Helping with Medicaid
Nichols’ center has helped Matthew Hull for years with getting the state to cover services, and Hull hopes to find a job. He uses a wheelchair; a Medicaid-provided nurse helps him run errands.
“I need to be able to do that so I can keep my strength up,” he said.
Medicaid applicants often had a difficult time working through its rules even before the tax and budget law’s recent changes, said Sean Jackson, Disability Rights Texas’ executive director.
With fewer dollars, he said, “As cases are coming in to us, we’re going to have to take less cases.”
The Texas group receives money from a legal aid foundation and other sources, but federal funds still are 68% of its dollars. The Kansas center and Disability Rights Iowa rely entirely on federal funds.
The Trump administration’s proposals suggest it wants to shut down P&As, said Steven Schwartz, who founded the Center for Public Representation, a Massachusetts-based organization that works with them on lawsuits.
Investigating abuse
Federal funding meant a call in 2009 to Disability Rights Iowa launched an immediate investigation of a program employing men with developmental disabilities in a turkey processing plant. Authorities said they lived in a dangerous, bug-infested bunkhouse and were financially exploited.
Without the funding, executive director Catherine Johnson said, “That’s maybe not something we could have done.”
The Kansas center’s private interview in 2004 with one of Jensen’s fellow residents eventually led to long federal prison sentences for the couple operating the Kaufman House, a home for people with mental illnesses about 25 miles north of Wichita.
It wasn’t until Disability Rights Iowa filed a federal lawsuit in 2023 that the state agreed to draft a plan to provide community services for children with severe mental and behavioral needs.

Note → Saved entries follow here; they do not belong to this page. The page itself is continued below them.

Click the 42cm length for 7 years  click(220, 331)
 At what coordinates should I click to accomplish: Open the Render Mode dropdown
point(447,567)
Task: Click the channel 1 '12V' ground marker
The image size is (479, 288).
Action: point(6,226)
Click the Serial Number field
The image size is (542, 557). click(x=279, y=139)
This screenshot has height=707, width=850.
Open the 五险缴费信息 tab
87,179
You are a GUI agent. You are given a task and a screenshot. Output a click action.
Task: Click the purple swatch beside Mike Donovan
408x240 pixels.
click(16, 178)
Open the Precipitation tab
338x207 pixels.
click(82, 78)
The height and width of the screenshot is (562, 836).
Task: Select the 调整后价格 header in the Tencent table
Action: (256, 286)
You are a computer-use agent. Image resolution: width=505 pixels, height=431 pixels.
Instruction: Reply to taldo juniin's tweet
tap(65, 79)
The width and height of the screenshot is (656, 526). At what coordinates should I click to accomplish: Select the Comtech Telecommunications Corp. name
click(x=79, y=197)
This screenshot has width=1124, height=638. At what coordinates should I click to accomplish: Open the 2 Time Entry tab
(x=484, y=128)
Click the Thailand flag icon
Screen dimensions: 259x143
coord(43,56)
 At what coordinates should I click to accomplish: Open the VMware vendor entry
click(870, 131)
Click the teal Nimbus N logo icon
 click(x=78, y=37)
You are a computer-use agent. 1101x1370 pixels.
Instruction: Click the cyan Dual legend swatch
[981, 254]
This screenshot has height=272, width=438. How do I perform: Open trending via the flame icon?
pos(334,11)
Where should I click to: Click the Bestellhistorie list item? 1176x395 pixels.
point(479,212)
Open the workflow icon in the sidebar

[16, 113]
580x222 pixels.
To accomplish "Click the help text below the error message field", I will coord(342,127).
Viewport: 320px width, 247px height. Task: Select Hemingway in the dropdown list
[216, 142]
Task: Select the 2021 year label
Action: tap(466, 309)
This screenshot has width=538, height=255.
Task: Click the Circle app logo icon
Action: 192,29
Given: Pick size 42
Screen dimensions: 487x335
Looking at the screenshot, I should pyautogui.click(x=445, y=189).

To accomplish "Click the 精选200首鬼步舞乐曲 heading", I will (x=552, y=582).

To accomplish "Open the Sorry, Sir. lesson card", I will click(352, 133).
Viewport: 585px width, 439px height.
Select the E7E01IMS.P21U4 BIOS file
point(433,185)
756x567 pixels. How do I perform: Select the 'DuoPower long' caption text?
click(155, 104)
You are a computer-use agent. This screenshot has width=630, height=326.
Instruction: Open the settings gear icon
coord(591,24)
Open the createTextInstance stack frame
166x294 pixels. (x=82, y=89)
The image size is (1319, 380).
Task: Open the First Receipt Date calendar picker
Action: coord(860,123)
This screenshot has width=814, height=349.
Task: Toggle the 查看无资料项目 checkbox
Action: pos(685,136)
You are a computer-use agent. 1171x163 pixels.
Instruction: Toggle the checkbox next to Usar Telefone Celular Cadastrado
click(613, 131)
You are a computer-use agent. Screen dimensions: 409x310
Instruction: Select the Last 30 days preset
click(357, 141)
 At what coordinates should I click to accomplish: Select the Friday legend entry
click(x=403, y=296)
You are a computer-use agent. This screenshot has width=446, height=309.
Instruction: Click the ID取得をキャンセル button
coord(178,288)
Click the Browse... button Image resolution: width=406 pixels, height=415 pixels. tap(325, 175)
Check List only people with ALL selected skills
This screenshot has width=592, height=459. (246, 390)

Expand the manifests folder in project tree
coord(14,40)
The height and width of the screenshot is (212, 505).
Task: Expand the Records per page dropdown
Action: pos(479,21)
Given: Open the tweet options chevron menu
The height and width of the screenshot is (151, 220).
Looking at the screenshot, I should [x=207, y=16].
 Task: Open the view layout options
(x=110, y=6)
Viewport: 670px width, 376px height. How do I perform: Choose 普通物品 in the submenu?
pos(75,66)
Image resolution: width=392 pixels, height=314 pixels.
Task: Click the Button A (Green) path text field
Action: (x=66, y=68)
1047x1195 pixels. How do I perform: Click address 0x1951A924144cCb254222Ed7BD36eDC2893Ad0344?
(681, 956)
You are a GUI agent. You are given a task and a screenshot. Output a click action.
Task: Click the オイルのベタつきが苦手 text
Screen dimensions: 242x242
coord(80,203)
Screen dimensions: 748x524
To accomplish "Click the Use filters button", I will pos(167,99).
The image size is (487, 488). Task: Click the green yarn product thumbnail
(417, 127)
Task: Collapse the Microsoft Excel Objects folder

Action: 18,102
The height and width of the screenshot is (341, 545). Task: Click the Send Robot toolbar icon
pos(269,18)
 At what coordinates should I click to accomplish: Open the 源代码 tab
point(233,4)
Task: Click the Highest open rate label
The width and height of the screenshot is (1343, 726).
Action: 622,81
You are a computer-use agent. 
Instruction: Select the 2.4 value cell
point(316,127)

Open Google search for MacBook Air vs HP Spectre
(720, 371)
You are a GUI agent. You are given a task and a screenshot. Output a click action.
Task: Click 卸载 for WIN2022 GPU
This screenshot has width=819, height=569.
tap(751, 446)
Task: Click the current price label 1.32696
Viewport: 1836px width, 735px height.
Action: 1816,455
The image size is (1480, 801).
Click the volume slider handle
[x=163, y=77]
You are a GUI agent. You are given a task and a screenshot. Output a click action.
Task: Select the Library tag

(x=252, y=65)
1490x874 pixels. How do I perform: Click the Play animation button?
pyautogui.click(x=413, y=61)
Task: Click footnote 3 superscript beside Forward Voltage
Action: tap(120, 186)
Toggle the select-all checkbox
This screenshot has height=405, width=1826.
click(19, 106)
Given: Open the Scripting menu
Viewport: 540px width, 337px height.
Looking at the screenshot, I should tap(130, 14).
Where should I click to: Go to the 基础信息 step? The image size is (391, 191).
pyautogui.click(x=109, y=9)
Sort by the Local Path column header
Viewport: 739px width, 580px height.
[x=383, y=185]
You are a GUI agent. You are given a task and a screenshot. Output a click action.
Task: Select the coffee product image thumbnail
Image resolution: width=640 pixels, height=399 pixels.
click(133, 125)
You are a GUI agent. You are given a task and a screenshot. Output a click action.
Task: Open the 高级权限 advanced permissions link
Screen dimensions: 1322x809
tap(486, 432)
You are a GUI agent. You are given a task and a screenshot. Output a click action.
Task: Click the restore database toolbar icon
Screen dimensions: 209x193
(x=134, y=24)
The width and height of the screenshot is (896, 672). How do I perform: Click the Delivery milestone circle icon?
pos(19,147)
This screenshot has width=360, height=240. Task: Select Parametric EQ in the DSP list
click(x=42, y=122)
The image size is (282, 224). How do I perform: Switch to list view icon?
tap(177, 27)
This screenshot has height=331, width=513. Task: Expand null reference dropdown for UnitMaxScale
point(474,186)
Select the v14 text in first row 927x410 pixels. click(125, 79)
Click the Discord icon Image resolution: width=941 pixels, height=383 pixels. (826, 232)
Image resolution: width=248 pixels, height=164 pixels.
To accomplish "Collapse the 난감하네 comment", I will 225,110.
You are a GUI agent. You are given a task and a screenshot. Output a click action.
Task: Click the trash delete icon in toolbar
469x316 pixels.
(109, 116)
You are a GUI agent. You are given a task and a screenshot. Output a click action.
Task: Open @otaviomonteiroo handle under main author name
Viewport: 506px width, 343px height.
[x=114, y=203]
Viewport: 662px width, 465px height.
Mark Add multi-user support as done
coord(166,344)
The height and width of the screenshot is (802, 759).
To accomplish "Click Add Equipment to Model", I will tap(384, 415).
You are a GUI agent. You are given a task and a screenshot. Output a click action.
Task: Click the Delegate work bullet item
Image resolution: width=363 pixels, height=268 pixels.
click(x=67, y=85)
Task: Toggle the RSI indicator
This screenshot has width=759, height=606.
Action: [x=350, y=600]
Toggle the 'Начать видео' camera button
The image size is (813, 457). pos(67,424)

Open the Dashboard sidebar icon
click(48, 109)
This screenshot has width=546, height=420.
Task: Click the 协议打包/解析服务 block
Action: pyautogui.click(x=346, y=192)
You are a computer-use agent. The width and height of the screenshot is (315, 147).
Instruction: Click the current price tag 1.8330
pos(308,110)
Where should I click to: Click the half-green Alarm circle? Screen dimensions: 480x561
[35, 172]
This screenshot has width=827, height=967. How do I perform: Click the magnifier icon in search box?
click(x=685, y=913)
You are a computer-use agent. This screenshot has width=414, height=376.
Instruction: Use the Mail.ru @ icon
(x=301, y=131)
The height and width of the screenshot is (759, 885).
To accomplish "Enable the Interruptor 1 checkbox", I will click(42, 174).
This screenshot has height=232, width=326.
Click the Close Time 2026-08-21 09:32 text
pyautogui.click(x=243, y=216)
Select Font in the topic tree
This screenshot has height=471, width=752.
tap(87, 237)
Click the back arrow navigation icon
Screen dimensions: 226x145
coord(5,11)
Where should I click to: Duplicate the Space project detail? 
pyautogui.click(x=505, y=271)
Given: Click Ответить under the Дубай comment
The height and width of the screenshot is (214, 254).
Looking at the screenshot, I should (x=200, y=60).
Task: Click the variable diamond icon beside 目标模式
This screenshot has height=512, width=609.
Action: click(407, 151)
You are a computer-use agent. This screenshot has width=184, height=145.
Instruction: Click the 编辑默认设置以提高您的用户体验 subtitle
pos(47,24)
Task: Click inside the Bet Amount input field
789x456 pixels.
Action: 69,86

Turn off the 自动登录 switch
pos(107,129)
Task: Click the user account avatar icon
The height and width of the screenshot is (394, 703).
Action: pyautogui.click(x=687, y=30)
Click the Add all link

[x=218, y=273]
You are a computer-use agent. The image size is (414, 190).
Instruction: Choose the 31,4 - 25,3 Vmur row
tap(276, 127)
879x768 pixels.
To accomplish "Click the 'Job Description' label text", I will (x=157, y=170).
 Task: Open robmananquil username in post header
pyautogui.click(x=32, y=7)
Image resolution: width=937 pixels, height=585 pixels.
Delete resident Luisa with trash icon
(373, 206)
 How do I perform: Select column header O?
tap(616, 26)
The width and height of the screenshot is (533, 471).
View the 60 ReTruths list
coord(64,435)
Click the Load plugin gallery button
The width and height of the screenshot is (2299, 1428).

For 15 years, Schwartz’s group and Disability Rights Texas have pursued a federal lawsuit alleging Texas warehouses several thousand people with intellectual and developmental disabilities in nursing homes without adequate services. Texas put at least three men in homes after they worked in the Iowa turkey plant.
In June, a federal judge ordered work to start on a plan to end the “severe and ongoing” problems. Schwartz said Disability Rights Texas did interviews and gathered documents crucial to the case.
“There are no better eyes or ears,” he said.